* [Instructions for the task]:
Reproduce, with no alterations, the items from the line containing "Where should I click to: Enable" down to the line containing "pyautogui.click(x=228, y=146)", including both of those lines.

-- START The records --

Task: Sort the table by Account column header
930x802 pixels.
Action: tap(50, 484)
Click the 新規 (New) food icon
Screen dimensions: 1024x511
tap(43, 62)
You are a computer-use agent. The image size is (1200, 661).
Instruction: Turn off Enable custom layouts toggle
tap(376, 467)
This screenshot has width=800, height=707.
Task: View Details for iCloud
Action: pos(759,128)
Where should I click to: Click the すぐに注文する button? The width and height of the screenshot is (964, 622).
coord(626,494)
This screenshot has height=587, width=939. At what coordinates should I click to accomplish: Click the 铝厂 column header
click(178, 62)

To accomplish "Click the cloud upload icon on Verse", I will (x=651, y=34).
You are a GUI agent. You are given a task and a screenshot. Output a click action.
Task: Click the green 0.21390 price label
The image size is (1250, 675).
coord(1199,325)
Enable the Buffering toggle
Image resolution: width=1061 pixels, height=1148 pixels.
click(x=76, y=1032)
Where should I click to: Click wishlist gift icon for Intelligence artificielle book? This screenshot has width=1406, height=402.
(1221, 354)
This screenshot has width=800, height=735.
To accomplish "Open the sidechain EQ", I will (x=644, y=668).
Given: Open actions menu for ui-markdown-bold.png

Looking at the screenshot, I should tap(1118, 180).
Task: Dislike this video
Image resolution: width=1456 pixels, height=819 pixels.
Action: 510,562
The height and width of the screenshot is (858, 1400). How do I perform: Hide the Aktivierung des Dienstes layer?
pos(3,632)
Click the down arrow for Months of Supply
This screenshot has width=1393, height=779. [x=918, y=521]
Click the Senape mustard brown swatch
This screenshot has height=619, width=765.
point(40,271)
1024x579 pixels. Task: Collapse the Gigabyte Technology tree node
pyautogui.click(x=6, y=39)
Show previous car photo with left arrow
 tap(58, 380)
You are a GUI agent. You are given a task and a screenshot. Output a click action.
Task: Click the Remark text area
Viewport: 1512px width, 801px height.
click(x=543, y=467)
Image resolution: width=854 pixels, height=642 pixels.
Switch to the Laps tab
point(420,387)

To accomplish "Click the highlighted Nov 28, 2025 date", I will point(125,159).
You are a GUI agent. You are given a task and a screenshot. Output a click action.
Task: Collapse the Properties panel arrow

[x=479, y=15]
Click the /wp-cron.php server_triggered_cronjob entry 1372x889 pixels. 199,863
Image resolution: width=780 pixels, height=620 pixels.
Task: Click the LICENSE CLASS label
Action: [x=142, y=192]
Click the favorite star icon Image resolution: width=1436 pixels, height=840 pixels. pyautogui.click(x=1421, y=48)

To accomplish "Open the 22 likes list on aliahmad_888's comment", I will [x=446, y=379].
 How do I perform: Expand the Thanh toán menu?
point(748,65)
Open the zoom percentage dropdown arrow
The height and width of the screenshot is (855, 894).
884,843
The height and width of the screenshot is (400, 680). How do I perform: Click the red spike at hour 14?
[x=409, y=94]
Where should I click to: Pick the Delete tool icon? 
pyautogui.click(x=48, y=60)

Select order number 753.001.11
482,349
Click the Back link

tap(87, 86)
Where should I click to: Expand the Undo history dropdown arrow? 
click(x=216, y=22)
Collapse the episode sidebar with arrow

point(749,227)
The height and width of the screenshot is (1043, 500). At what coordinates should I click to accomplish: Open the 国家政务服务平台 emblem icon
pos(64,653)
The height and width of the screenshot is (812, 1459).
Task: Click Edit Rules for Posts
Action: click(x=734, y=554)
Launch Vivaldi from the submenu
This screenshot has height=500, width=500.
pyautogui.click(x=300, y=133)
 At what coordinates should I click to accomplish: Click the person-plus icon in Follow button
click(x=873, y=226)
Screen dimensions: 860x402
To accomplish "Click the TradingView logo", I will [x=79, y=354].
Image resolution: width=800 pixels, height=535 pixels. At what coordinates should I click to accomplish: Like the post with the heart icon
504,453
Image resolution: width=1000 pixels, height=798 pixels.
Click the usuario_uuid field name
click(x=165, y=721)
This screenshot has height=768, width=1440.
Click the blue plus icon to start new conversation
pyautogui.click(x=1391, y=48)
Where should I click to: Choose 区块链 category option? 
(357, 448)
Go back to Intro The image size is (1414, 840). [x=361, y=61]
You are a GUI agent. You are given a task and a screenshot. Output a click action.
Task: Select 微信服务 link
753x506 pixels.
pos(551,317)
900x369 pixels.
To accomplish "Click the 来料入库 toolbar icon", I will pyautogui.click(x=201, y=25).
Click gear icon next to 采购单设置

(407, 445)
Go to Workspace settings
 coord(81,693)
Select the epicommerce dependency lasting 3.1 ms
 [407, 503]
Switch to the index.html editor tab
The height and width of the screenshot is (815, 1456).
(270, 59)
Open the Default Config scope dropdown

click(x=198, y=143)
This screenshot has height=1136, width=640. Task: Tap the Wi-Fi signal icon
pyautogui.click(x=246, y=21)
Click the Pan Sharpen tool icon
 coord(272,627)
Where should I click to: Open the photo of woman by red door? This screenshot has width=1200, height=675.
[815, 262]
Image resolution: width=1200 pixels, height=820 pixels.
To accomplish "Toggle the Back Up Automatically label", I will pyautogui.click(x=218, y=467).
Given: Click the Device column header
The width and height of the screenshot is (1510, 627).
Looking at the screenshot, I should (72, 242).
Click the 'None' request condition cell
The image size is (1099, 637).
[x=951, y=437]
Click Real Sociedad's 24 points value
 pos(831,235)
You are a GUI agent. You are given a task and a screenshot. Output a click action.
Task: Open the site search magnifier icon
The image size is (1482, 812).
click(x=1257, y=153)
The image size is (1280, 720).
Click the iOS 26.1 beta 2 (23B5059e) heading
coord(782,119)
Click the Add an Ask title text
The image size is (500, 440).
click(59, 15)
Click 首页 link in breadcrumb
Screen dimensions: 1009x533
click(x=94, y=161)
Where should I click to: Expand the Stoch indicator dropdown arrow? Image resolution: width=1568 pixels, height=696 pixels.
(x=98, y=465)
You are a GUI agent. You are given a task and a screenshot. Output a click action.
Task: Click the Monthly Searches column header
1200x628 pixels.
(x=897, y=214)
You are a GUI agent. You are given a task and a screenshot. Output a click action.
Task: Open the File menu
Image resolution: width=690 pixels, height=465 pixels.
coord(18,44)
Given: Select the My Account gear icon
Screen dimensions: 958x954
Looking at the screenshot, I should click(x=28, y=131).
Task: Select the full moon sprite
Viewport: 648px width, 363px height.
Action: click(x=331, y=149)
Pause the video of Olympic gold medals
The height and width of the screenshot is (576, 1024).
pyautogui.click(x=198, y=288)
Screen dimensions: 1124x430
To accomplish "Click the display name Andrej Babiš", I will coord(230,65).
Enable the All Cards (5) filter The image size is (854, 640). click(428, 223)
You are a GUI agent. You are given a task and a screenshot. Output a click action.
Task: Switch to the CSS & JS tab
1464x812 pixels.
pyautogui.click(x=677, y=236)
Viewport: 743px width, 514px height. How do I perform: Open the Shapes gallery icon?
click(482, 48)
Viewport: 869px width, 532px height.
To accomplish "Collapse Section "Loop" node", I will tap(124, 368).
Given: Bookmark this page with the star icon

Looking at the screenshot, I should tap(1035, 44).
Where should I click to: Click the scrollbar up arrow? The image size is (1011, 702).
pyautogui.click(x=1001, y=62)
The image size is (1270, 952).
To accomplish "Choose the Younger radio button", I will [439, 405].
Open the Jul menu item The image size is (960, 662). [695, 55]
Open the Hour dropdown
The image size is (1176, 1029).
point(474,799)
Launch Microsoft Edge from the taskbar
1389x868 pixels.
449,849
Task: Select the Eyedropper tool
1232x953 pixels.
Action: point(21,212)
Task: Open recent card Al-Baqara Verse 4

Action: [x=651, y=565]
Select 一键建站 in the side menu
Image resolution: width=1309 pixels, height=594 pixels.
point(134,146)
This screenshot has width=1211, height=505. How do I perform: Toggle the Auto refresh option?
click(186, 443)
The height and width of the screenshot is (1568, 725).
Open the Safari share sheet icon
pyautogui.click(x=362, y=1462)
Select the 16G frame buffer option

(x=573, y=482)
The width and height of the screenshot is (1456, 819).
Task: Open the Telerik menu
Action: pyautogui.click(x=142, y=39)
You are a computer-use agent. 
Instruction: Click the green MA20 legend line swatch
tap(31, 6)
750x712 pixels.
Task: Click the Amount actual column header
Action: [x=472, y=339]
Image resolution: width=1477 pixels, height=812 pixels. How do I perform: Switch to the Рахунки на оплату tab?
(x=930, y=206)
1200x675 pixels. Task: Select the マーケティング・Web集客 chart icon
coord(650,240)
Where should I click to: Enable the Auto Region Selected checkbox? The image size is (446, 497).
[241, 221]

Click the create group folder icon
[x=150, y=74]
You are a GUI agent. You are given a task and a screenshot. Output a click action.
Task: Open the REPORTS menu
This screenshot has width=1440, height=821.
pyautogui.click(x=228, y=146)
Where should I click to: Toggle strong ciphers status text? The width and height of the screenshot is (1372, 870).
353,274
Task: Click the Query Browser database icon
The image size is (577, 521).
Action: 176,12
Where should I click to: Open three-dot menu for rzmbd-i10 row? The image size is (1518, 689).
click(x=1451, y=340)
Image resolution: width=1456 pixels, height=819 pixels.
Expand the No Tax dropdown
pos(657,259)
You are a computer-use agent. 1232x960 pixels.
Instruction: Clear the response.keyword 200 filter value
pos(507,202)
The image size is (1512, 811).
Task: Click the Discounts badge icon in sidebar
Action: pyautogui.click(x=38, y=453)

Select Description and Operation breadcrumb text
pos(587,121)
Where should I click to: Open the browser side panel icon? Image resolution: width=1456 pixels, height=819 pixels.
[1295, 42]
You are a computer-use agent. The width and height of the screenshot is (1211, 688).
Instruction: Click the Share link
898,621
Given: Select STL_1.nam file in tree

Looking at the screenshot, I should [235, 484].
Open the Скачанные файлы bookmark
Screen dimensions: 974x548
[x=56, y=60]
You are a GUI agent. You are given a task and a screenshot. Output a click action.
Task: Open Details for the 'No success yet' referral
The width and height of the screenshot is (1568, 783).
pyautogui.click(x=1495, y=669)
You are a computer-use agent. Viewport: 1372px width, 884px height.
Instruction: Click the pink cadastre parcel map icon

-- END The records --

* [Worked answer]:
Where should I click to: Enable the Auto Region Selected checkbox? The image size is (446, 497).
[241, 221]

Click the create group folder icon
[x=150, y=74]
You are a GUI agent. You are given a task and a screenshot. Output a click action.
Task: Open the REPORTS menu
This screenshot has width=1440, height=821.
pyautogui.click(x=228, y=146)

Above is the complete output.